Statistical Analysis of Manga Text

Continuing from here:

2 Likes

This is something I’ve tried to work out, but never got past the stage of “try random things and see if anything magically works out”.

Here was my playground for that:

I didn’t feel I came up with anything successful, but here is what went into it:

Manga Tabs

Several tabs are for individual manga series. These included multiple volumes, so (for example) the 「からかい上手の高木さん」 tab may include five volumes, and the 「名探偵コナン」 tab may include 12 volumes.

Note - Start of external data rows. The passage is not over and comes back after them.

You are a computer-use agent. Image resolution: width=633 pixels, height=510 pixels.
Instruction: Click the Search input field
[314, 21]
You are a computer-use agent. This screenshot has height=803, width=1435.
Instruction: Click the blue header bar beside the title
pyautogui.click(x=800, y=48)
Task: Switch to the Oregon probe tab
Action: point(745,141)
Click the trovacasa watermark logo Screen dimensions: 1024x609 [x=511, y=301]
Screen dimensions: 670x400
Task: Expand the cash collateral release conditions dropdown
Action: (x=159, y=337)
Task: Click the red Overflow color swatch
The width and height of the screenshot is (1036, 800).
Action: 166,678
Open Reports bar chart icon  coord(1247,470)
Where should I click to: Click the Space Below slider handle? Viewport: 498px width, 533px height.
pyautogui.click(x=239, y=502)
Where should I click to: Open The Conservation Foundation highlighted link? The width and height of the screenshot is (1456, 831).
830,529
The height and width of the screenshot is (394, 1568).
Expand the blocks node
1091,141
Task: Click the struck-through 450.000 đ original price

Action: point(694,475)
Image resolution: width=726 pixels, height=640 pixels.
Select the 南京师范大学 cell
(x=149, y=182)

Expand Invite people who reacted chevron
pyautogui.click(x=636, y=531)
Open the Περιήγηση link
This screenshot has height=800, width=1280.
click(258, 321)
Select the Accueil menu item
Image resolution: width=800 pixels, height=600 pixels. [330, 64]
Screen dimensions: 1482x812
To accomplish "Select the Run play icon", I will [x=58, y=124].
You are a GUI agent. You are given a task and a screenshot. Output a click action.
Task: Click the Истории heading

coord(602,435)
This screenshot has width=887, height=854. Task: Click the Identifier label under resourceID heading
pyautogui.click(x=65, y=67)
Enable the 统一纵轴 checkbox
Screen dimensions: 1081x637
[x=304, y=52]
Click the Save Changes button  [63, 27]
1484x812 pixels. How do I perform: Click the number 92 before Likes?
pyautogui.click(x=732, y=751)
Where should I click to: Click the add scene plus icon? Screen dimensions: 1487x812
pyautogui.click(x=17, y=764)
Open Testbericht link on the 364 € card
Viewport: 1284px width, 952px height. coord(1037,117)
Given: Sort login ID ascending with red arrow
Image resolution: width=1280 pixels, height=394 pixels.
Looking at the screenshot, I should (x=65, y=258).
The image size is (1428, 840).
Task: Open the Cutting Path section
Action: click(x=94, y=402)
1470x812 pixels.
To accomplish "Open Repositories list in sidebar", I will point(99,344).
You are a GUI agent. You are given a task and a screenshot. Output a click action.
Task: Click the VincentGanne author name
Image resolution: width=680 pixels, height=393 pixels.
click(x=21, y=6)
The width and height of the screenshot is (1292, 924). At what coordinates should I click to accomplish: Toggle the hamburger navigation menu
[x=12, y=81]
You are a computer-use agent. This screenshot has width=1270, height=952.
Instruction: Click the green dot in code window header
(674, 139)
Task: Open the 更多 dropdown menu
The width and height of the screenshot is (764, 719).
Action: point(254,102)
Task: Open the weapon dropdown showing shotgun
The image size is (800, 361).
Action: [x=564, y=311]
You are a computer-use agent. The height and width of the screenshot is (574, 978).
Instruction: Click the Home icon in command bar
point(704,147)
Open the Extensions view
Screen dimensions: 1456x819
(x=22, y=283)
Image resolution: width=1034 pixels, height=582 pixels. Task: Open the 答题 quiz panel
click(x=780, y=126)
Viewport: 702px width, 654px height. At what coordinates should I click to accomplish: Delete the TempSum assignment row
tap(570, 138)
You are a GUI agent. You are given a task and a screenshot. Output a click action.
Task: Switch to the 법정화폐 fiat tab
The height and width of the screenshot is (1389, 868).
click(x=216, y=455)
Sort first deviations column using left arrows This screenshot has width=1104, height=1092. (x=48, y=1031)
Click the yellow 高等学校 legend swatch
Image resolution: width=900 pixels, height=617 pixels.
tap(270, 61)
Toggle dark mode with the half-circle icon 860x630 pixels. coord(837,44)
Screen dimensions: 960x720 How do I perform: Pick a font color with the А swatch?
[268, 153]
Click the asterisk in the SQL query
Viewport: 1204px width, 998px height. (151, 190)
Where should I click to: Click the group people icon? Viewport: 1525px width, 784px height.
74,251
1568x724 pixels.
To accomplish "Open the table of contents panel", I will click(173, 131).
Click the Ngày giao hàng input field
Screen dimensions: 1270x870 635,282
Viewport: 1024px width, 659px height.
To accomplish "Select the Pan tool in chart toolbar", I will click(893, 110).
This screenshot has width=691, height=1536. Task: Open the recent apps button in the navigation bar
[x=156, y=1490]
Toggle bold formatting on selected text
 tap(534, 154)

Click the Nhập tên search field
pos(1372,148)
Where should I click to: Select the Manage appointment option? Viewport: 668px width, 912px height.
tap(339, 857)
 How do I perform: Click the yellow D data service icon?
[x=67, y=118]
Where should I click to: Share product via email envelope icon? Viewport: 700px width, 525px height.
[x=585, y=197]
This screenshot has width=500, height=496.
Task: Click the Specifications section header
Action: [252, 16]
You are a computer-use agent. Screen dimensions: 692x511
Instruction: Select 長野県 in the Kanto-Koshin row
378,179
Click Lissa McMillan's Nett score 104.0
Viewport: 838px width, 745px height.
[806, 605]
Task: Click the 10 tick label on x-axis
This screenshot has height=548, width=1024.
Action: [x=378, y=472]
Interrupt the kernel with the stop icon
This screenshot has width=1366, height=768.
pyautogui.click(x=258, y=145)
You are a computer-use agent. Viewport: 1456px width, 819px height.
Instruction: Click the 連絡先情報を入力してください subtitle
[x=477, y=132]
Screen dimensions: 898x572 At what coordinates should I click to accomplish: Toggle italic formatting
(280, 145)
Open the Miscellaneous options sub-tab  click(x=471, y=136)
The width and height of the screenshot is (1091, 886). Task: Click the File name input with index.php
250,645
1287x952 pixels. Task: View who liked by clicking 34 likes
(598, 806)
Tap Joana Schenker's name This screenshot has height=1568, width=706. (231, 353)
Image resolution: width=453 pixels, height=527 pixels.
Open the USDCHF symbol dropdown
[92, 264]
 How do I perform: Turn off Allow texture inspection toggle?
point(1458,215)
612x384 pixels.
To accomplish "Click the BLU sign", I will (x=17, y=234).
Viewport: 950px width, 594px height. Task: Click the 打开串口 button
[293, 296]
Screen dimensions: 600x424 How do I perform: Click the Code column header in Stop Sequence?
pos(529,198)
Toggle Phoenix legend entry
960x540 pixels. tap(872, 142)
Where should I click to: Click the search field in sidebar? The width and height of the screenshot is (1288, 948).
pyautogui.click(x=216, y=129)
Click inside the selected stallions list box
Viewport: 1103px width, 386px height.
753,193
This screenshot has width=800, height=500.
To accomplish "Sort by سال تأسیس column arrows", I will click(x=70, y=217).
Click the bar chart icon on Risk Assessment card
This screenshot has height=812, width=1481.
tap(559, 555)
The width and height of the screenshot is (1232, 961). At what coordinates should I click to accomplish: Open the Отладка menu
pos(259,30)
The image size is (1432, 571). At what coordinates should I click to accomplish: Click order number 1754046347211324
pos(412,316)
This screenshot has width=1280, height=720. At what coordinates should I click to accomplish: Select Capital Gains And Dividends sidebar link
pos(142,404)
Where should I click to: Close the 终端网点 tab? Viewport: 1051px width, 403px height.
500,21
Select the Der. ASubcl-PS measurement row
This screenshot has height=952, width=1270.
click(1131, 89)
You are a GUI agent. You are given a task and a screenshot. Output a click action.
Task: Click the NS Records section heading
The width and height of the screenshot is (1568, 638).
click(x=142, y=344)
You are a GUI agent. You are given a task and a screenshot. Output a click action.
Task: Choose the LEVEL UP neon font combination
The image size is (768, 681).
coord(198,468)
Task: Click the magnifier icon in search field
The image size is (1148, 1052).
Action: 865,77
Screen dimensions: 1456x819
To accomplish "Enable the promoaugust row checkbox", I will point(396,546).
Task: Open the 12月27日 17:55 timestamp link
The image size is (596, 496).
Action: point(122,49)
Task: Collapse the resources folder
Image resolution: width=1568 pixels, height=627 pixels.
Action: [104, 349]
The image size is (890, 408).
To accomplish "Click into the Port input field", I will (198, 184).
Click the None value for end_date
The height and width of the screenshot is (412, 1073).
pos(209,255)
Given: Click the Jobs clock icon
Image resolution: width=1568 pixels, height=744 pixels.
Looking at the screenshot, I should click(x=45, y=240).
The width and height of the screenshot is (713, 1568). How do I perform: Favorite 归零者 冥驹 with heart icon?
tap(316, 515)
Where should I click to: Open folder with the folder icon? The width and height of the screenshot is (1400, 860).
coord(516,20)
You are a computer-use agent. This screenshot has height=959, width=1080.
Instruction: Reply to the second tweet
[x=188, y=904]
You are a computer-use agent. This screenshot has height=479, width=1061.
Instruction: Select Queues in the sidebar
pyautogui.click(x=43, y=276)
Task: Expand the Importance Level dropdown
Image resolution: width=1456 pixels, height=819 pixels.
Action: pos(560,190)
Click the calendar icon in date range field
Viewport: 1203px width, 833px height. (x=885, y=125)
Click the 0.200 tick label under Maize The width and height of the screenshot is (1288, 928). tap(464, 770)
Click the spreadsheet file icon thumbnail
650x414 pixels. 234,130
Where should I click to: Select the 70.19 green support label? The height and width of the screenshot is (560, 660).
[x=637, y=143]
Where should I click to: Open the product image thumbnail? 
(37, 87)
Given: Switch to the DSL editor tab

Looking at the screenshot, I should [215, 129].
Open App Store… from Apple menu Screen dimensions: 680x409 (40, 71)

This inconsistency shouldn’t matter (as seen in the comparison further below).

For each series, I used Mokuro and Juman++ to OCR the text. This is imperfect but really good; results can be so-so with lower-quality manga images.

I created a frequency list of words for the volumes of the series, then I included columns for:

  • Whether the word appears in a dictionary (sourcing word lists from Wiktionary and various Japanese dictionaries)
  • Whether the word is common (according to Jisho)
  • The JLPT level of the word (based on random JLPT lists found online; very imprecise)
  • A word score, based on the above (which I adjusted to test so much that it’s basically broken)
  • An overall score based on the word score and the frequency

This overall score tells me…nothing, since the word scoring is broken.

Totals Tab

This uses information from the series pages.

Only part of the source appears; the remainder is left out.